What I found is a 15 gallon fuel-station that gravity-feeds the fuel down to something else. That linked fuel-station would give me about 3/4 tank of gas for my Jeep or it will fill my KLR650 just over two times (it is about 6 gallon tank on my motorbike).

I was considering the basic steel JerryCans and putting four of them on the tail-section of the trailer till I found that fueling station. Anyone have any ideas for me for something like this, I don't want to go over a 50 gallon tank on the trailer - 20 to 25 gallon would be about right - or - maybe a pair of 15-gallon fuel-stations, but, so far, none of my phone-calls have located anything locally.


----------



## Tirediron

*Re fuel tank*

I have an aluminum fuel tank/ box , I think the tank is about 15 gal , if you are interested I can take some pictures and get measurements,


----------



## NaeKid

That could be good if you could get some measurements for me - then I could draw it up in AutoCAD and "look" at it to see how it would fit with the bike and everything else ... 

Thanks!


----------



## Tirediron

I will get pics / measurements tommorrow.


----------



## Tirediron

Pics w measurements, tank 22 1/2" x 38" x 12"(tall) the attached box 22 1/2 X 19 3/4" x 22 1/4" (tall) there is an approx 2"x 4" indent in the bottom "Back" corner of the box as seem in last pic, 3/8 line at top is draw hose , with fill being on top of box , this could be easily relocated (Clamped hose) If you hurry you could come look at it today , it's not too far.


----------



## NaeKid

Alright, so I have the fenders designed, I have the light-pods (front and rear) designed, the deck has changed significantly to make sure that those aluminum tool-boxes will fit properly down the sides, I have the spare-tire-mounts planned out, not sure where they will end up (on the front, on the back or maybe on each side outta the way, I have decided that "courtesy lights" will be put into the trailer and I will also throw in a couple of gel-cell batteries to power the courtesy lights if a tow-vehicle isn't attached to the trailer. Finally, I will setup a small solar-panel on the trailer to keep those gel-cell batteries topped-up all the time. The batteries will be housed in the rear light boxes right beside the fuse-panels and toggle-switches to turn the lights on and off as required.

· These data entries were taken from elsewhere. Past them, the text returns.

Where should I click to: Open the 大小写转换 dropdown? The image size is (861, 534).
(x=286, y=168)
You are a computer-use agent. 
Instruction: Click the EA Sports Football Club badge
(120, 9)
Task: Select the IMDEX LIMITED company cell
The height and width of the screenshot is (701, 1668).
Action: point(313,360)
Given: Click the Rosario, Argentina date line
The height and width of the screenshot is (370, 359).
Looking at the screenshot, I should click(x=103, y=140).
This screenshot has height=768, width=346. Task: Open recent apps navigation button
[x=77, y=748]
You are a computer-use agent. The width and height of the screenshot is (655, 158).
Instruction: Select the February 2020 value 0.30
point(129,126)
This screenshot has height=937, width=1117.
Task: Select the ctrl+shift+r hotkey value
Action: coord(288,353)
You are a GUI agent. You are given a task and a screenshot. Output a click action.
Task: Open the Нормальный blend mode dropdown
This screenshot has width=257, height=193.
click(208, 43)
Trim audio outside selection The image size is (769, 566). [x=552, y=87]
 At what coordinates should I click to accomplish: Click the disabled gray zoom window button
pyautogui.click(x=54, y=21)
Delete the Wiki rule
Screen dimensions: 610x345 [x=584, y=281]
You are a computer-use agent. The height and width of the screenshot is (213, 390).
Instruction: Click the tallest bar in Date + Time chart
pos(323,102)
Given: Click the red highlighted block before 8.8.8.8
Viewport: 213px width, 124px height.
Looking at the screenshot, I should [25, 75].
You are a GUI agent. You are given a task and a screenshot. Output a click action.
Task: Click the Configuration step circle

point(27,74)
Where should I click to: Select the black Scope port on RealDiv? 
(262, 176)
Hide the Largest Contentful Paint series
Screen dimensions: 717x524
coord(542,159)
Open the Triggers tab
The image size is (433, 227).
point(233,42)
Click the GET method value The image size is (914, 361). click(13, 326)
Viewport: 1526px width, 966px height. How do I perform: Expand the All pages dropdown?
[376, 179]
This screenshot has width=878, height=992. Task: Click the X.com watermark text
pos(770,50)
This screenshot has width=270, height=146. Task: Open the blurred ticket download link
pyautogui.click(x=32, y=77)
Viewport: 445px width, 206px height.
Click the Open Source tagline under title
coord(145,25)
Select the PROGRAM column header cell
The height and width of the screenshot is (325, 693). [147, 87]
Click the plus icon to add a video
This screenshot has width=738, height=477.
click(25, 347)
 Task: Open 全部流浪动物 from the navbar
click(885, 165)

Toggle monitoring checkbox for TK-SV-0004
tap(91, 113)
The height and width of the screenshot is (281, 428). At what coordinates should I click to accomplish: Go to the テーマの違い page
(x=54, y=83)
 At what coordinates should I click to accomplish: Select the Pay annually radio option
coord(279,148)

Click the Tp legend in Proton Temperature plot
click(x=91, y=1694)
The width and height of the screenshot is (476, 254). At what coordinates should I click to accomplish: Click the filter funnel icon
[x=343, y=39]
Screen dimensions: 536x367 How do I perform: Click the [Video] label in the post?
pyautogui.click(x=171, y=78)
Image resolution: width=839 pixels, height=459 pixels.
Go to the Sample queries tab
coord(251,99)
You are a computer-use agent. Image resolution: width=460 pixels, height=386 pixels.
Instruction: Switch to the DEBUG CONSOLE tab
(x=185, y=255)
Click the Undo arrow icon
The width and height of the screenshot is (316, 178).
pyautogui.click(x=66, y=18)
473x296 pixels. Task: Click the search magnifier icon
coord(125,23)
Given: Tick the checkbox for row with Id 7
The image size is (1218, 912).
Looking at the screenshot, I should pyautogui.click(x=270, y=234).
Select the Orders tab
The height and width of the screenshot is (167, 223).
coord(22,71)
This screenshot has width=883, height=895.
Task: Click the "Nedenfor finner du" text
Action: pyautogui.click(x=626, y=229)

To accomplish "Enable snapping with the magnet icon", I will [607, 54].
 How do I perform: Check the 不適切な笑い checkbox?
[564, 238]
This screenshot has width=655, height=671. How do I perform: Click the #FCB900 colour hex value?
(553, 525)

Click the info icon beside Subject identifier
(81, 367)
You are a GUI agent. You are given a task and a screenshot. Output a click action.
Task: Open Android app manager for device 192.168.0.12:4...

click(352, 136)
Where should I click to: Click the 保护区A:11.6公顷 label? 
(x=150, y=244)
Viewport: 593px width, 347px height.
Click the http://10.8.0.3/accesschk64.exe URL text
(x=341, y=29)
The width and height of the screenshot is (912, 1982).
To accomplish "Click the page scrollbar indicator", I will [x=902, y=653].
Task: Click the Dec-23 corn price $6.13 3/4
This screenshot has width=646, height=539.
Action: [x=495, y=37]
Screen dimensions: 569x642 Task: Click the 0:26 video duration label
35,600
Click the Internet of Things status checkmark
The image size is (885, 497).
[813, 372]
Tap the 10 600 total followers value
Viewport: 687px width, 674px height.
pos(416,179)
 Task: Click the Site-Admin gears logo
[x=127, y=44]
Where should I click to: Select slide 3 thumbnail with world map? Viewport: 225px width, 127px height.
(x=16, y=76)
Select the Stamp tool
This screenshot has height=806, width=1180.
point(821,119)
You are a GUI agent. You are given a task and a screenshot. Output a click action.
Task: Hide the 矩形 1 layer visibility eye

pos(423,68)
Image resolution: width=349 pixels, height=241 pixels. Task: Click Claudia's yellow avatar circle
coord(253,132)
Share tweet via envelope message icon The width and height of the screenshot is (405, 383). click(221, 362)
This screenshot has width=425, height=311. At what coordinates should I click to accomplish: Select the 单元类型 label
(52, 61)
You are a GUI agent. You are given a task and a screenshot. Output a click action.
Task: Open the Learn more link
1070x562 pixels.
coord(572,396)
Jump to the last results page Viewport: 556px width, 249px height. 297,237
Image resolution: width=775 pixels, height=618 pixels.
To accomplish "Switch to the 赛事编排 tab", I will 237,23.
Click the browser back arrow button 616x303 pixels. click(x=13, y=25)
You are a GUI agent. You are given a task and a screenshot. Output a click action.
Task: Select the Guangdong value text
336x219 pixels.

Pictures of some of the parts-n-pieces that will be going onto the trailer (oh, and I have been informed that our laser is backed-up so my parts-n-pieces will not be cut by the end of this week)


----------



## LincTex

Tirediron said:


> Pics w measurements,QUOTE]
> 
> I'd sure love to have that Gray/White "Short Bus" in the background!!


----------



## NaeKid

So, I did a couple of measurements of my tool boxes (pictured above) and noticed that the lid would probably bind on the fender, so, I made a quick change to the design of the fender before it gets cut (maybe sometime next week now).


----------



## Tirediron

LincTex said:


> Tirediron said:
> 
> 
> 
> Pics w measurements,QUOTE]
> 
> I'd sure love to have that Gray/White "Short Bus" in the background!!
> 
> 
> 
> the '53 GMC , that is my wife's pet (the only junk here that my son or I aren;t fully responsible for dragging home), hope to build it into our retirement cruizer if S doesn't HTF
Click to expand...


----------



## NaeKid

And a quick update - I was just informed that my steel was cut last night and it should be all formed up today so that I can take it home with me. I have a couple other projects that I plan on working on this weekend, so, the steel will probably rest in my garage till the next weekend. Picture of some of the parts-n-pieces before they get shaped on my little 220-ton break ..


----------



## NaeKid

I was surfin' the 'net and I found a product that I think would be perfect for my trailer ...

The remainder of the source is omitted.